(THE DATA Opens)

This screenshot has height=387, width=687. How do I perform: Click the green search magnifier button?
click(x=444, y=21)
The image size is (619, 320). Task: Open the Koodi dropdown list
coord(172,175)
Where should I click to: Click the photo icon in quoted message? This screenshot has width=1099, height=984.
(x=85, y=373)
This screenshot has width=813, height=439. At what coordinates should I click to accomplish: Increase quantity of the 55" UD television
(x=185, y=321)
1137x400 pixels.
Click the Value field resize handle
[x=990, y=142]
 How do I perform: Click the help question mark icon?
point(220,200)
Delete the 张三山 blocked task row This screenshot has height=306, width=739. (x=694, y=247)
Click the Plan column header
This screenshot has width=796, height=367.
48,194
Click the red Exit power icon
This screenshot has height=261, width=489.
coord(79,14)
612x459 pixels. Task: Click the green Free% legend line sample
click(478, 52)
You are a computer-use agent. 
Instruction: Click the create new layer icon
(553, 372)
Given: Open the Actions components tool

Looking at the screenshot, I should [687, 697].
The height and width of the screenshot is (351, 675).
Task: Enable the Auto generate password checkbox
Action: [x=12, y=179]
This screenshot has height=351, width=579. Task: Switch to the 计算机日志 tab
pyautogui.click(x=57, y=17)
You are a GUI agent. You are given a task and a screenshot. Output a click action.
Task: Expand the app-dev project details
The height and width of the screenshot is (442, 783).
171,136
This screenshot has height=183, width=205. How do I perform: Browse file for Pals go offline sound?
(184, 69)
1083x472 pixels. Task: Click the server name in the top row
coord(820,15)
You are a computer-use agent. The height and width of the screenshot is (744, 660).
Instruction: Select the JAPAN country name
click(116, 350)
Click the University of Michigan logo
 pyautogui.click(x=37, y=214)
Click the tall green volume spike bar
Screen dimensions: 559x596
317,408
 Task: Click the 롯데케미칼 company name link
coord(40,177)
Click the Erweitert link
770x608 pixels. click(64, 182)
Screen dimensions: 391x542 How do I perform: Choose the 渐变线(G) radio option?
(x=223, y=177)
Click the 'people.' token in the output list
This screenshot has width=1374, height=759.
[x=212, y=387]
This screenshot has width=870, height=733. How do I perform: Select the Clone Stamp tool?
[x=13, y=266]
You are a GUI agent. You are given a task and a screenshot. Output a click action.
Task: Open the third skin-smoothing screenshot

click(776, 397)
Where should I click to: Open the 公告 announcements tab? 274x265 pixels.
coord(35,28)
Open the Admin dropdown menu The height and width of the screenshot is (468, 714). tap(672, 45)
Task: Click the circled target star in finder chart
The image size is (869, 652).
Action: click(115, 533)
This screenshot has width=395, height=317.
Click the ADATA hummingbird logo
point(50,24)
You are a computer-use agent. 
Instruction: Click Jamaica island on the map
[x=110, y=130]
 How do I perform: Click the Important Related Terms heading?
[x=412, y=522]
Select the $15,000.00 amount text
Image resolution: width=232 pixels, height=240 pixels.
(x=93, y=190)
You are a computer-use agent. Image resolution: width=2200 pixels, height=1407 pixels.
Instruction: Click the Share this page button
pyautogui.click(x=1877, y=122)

(THE DATA Closes)

### [PROBLEM REQUIREMENTS]
The string "computer" may occur in the listing; show every line where it does.

### [YOUR SOLUTION]
You are a computer-use agent. 
You are a computer-use agent. The height and width of the screenshot is (744, 660).
You are a computer-use agent. 
You are a computer-use agent. Image resolution: width=2200 pixels, height=1407 pixels.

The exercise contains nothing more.